A BILL TO BE ENTITLED AN ACT TO PROVIDE THAT THE REMEDIES AND PENALTIES FOR WORTHLESS CHECKS ALSO APPLY WHEN A CHECK THAT HAS BEEN PAID IN FULL IS PRESENTED AGAIN FOR PAYMENT AND TO PROVIDE THAT CHECKS REFUSED TO BE HONORED BY A BANK MAY BE SUBMITTED AS EVIDENCE IF THEY ARE STAMPED OR MARKED WITH ONE OF A NUMBER OF DIFFERENT LISTED TERMS.
Amends GS 6-21.3(a), providing that any person, firm, or corporation that knowingly draws, makes, utters, or issues and delivers to another any check that has previously been presented and honored for the payment of money or its equivalent will be liable to the payee for the following: (1) the amount owing on the check, the service charges, and processing fees and (2) additional damages of three times the amount owing on the check, not to exceed $500 or to be less than $100.
Sets out the procedure for demanding the damages, including initial and subsequent demand letters and steps that can be taken after the sending of or failure of the demand letters.
Amends GS 6-21.3(d), establishing that the remedies provided in this section also apply to checks that have been presented with the knowledge that the check had previously been presented and honored for the payment of money or its equivalent (previously, only applied to checks that were drawn, made, uttered or issued with the knowledge there were insufficient funds in the account).
Amends GS 14-107 (Worthless checks; multiple presentment of checks), providing that it is illegal for any person, firm or corporation, to draw, make, utter or issue and deliver to another, any check or draft on any bank or depository, for the payment of money or its equivalent, or to solicit, aid, or abet another person, firm or corporation to do the same when, knowing at the time, the check has been previously presented for the payment of money or its equivalent.
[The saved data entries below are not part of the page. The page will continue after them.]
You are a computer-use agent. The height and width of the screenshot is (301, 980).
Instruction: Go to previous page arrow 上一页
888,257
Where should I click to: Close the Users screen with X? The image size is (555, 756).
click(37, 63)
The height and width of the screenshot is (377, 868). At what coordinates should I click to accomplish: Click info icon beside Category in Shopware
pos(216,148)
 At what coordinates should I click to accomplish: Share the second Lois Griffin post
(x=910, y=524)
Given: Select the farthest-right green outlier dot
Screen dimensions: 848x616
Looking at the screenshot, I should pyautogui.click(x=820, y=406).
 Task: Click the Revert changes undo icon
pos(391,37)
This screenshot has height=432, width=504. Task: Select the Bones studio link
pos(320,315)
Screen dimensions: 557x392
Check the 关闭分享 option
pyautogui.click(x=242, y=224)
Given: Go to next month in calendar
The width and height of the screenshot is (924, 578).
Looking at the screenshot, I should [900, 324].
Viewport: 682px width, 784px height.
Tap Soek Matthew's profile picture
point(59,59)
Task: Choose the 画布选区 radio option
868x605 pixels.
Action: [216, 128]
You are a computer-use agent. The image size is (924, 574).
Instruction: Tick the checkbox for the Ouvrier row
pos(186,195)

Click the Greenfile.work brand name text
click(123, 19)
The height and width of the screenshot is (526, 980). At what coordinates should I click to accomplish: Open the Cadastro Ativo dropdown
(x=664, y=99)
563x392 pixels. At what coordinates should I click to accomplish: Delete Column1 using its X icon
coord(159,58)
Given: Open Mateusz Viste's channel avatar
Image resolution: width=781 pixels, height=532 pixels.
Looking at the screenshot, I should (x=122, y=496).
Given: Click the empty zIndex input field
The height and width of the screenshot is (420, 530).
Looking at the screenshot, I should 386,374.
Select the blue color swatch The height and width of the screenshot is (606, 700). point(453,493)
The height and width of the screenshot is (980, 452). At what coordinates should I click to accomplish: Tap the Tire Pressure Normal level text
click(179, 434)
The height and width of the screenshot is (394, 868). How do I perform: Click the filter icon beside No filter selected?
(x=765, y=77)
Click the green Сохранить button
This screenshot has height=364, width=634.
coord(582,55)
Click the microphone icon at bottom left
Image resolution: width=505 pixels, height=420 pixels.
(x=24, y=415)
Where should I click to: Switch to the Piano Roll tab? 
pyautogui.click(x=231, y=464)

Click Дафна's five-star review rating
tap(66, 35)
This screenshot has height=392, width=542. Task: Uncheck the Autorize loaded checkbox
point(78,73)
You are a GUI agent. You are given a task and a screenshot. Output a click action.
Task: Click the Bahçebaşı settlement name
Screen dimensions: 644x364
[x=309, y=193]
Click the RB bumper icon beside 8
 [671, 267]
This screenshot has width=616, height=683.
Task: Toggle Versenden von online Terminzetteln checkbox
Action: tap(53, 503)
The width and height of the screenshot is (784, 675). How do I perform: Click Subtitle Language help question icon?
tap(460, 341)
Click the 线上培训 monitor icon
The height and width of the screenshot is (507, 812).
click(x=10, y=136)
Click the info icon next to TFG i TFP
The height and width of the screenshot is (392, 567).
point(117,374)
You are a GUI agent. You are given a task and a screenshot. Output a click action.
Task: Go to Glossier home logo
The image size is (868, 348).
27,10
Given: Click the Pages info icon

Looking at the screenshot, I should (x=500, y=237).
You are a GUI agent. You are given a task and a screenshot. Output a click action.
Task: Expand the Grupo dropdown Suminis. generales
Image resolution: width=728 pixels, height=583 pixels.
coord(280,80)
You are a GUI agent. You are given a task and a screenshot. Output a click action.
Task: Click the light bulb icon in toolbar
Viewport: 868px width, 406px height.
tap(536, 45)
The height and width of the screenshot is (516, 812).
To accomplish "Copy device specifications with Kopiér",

Such a violation is a Class 1 felony if the amount of the check or draft is more than $2,000, if less, then it is a misdemeanor, punishable as specified (previously, the provisions of this section only applied to checks that were drawn, made, uttered or issued with the knowledge there were insufficient funds in the account).
Effective December 1, 2013 and applies to offense committed on or after that date.